Health officials would force plague patients out of their homes, often with the help of local police or the military, and burn down rat-infested buildings, since the rodents were known to spread the plague. Citizens were also required to carry vaccination certificates.

The measures taken by British officials led to civil unrest across the country, through work strikes and demonstrations that often turned violent. As a result, many colonized people began leaving crowded urban centers for homes in regions where the colonial government was less present.

The problem, Najera said, was that those citizens brought the plague with them.

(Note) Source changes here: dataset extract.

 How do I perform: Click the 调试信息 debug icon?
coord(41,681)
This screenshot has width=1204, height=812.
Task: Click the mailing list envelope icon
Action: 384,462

Officials in British India were concerned about Hindu and Muslim pilgrimage sites, as well, where thousands of people could gather at once, Sanjoy Bhattacharya, a University of York history professor, told NPR last week.

Najera said the pilgrimages "were only part of the impetus for certificates of immunization."

"It was just one of the many things the government tried to do to stop the mass exodus from cities with plague."

Not that requiring certificates halted travel -- the sheer number of people moving around India proved the control measures ineffective, Najera said.

"While certificates were required, the enforcement was lax or nearly impossible to do," he said. "And, if it was done in a way that inhibited the movement of people who were already upset and escaping the plague epidemic in their own city, violence would erupt."

One kind of vaccine passport still exists


There's one version of the vaccine passport that's been implemented: The "yellow card," or proof of vaccination for yellow fever that some countries require of travelers to prevent the spread of the disease.

It's the only disease specifically mentioned in the World Health Organization's (WHO) International Health Regulations, though many countries set their own requirements for vaccinations. (Najera noted that countries like New Zealand and Australia required the measles, mumps and rubella vaccine for travelers during the resurgence of measles in 2019.)

It's up to countries on how to enforce or proceed the WHO's guidelines, Najera said.

But in the US, the power to enforce proof of vaccination would belong to the states and local officials. The White House said last week that while the Biden administration supports setting standards for people to prove they're vaccinated, it won't issue vaccine passports or mandate vaccine credentials.

The US adopted a piecemeal approach to the pandemic when it first began in March 2020, largely entrusting states to make their own guidelines on wearing masks, limiting the capacity of buildings and other ways of mitigating residents' risk of Covid-19 transmission.

And if some states are already prohibiting the use of vaccine passports while others encourage it, the US could see imperfect enforcement, too.